Rabb was selected 35th overall (5th pick of the second round) in the 2017 NBA draft by the Orlando Magic who later traded his rights to the Memphis Grizzlies. On September 18, 2017, Rabb agreed to a three-year rookie-scale deal with the Grizzlies, having his first two seasons fully guaranteed by Memphis. During his career, he has had multiple assignments with the Memphis Hustle, Grizzlies' G-League affiliate. On October 19, 2019, he was waived by the Grizzlies.

On October 23, 2019, Rabb signed a two-way contract with the New York Knicks. On January 13, 2020, the New York Knicks announced via their Twitter account that they had waived Rabb. He did not appear in a game for the parent club. On January 23, Rabb was reported to be added to the Westchester Knicks' roster.
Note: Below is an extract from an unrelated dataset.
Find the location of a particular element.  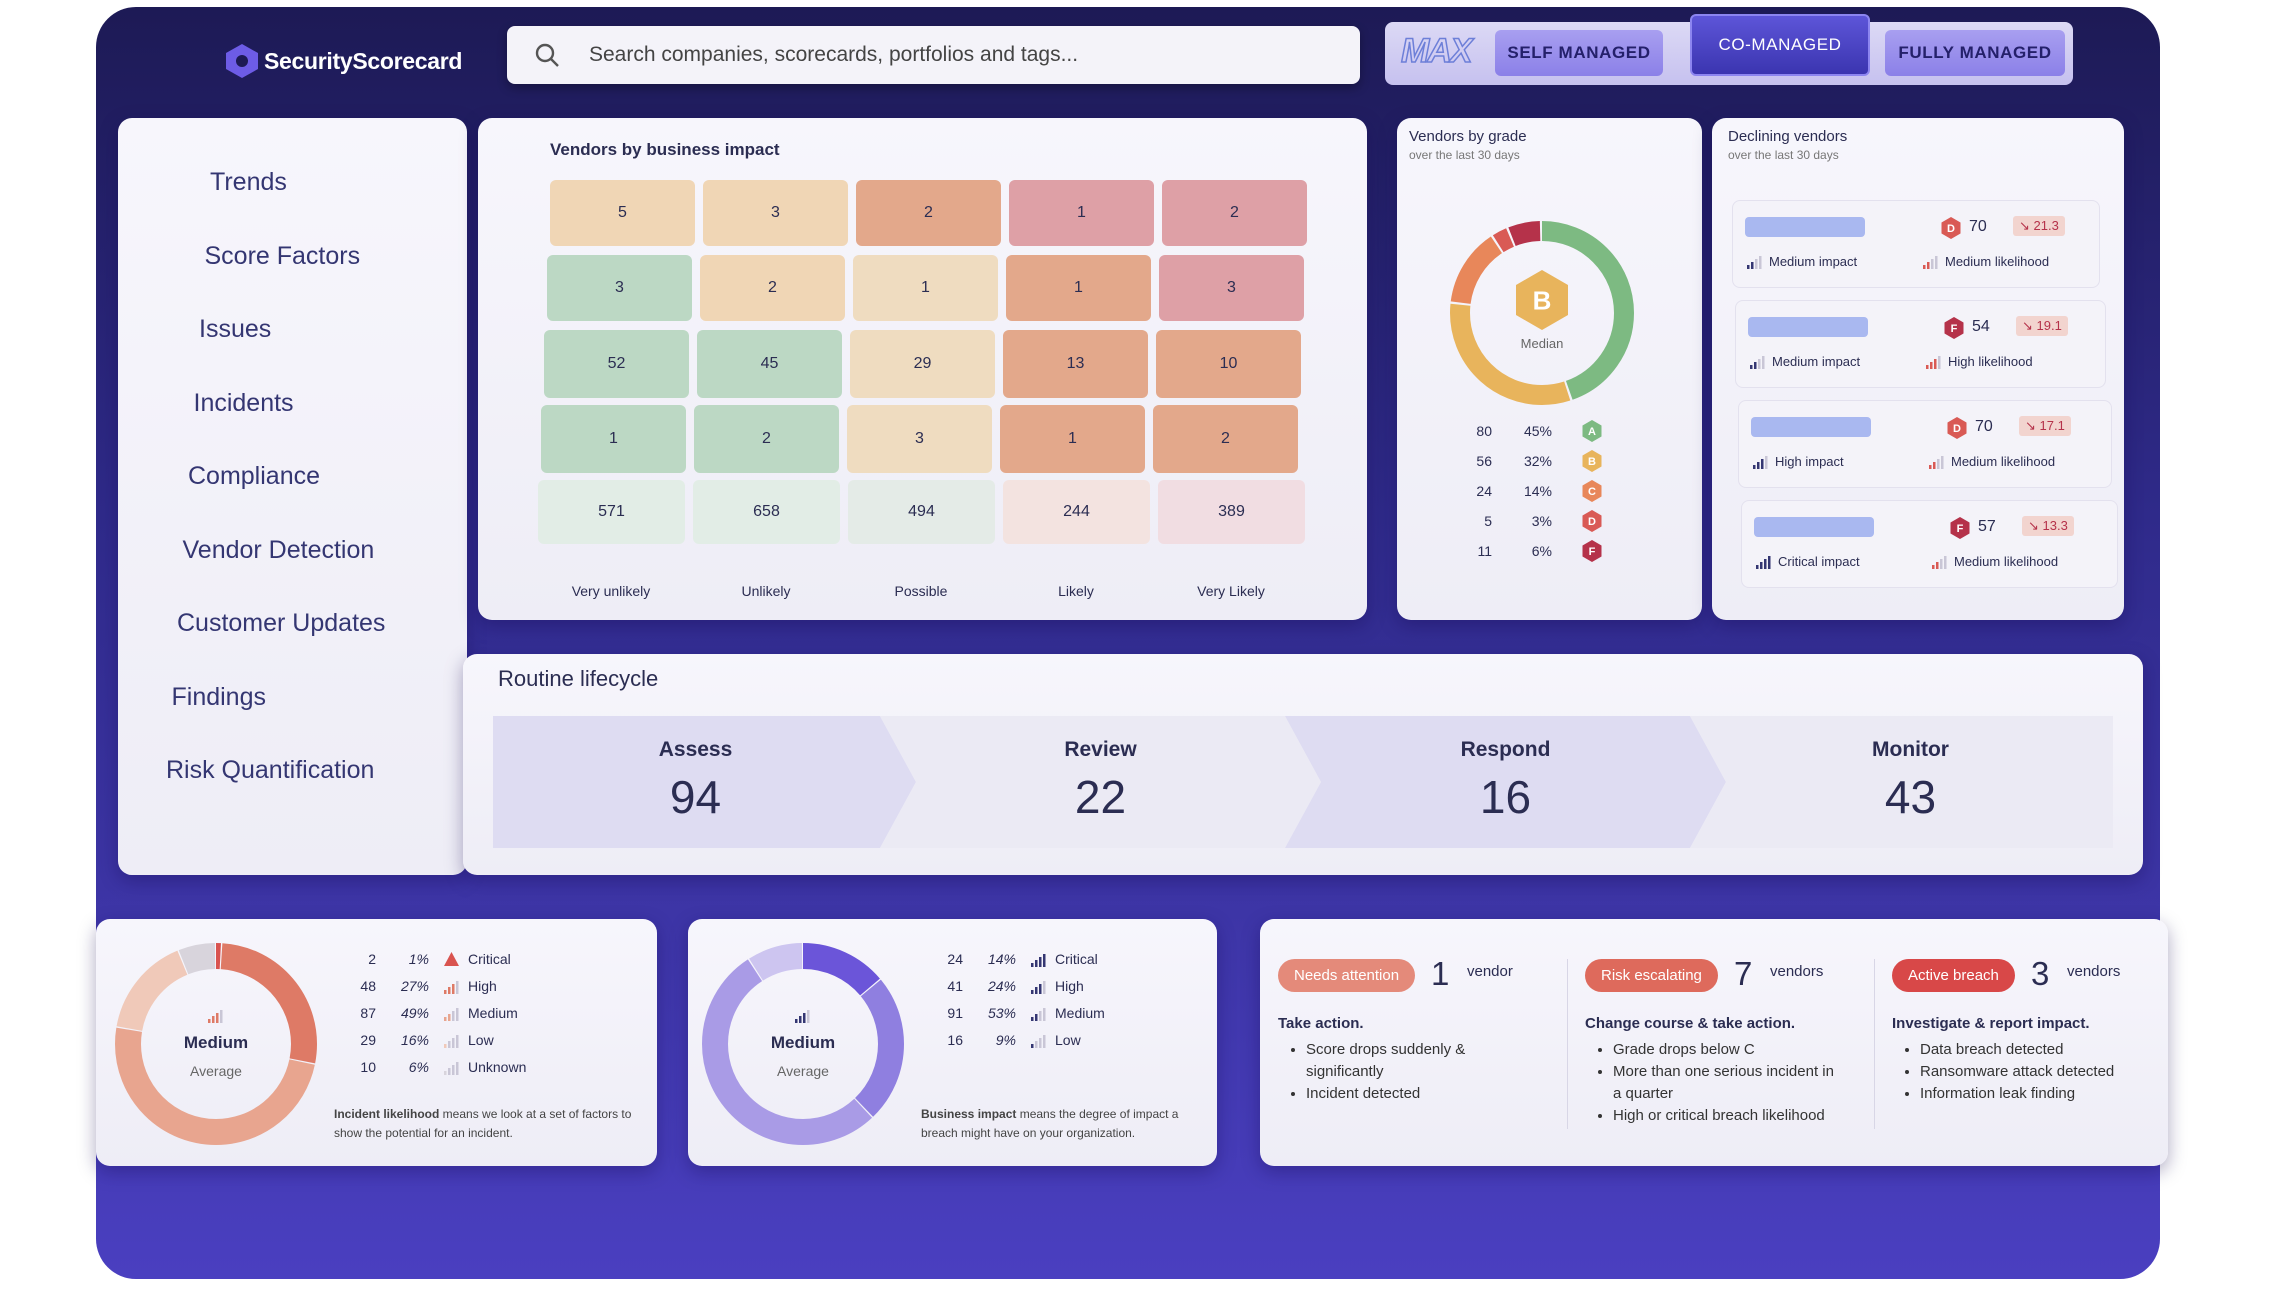

alert-unit: vendors is located at coordinates (1797, 972).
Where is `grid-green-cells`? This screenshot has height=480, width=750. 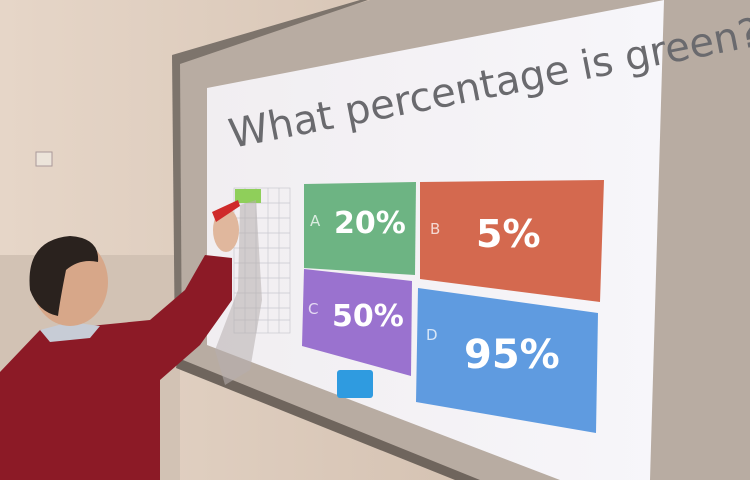
grid-green-cells is located at coordinates (248, 196).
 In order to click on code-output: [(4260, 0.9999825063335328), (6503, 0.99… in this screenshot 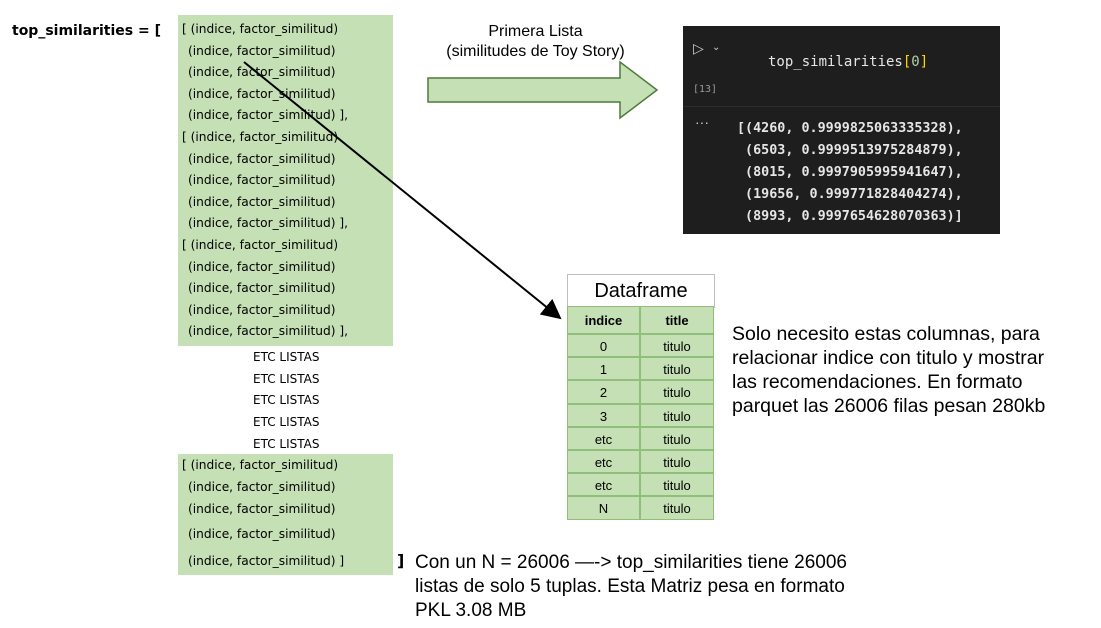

For the 2020–21 season, Rabb joined the Delaware Blue Coats of the NBA G League, making his debut on February 11, 2021.

==National team career==
He was the member of the USA Basketball Men's U16 National Team that posted a perfect 5–0 record en route to winning gold at the 2013 FIBA Americas U16 Championship in Maldonado, Uruguay; started three games and averaged 12.0 points and 9.8 rebounds.

==Career statistics==

===NBA===

====Regular season====

| Year | Team | GP | GS | MPG | FG% | 3P% | FT% | RPG | APG | SPG | BPG | PPG |
|---|---|---|---|---|---|---|---|---|---|---|---|---|
| 2017–18 | Memphis | 36 | 5 | 14.3 | .566 | – | .806 | 4.4 | .9 | .3 | .4 | 5.6 |
| 2018–19 | Memphis | 49 | 13 | 14.7 | .547 | .200 | .710 | 4.2 | 1.1 | .3 | .3 | 5.8 |
| Career |  | 85 | 18 | 14.6 | .555 | .200 | .743 | 4.3 | 1.0 | .3 | .3 | 5.7 |

===College===

| Year | Team | GP | GS | MPG | FG% | 3P% | FT% | RPG | APG | SPG | BPG | PPG |
|---|---|---|---|---|---|---|---|---|---|---|---|---|
| 2015–16 | California | 34 | 34 | 28.7 | .615 | .500 | .669 | 8.5 | .9 | .5 | 1.2 | 12.5 |
| 2016–17 | California | 31 | 30 | 32.6 | .484 | .400 | .663 | 10.5 | 1.5 | .7 | 1.0 | 14.0 |
| Career |  | 65 | 64 | 30.6 | .544 | .409 | .666 | 9.4 | 1.2 | .6 | 1.1 | 13.2 |

==Awards and honors==
- College
- Second-team All-Pac-12 (2016)

- High school
- 2015 CIF Open Division State Championship
- 2014, 2015 CIF Northern California Open Division Championship
- McDonald's All-American (2015)
- First-team Parade All-American (2015)
- 2013 MaxPreps Sophomore All-American first team.
- 2013 Cal-Hi Sports Sophomore of the Year.
- 2013 West Alameda County Conference (WACC) MVP/All-WACC.
- 2013 Contra Costa Times All-East Bay first team
- 2012 Torrey Pines/Jerry Tarkanian All-Tournament Team.

==Personal life==
Rabb is the son of Ivan Sr. and Tami Rabb. He has a younger brother, Tamarik, who also attended Bishop O'Dowd High School. Rabb started playing basketball when he was 6 or 7 years old. In high school, he carried a 3.15 GPA. He attended the University of California, Berkeley and was ranked on ESPN's 2015 top 100 recruits as No. 8. Rabb is cousin of Reggie Rogers, University of Washington standout and NFL player.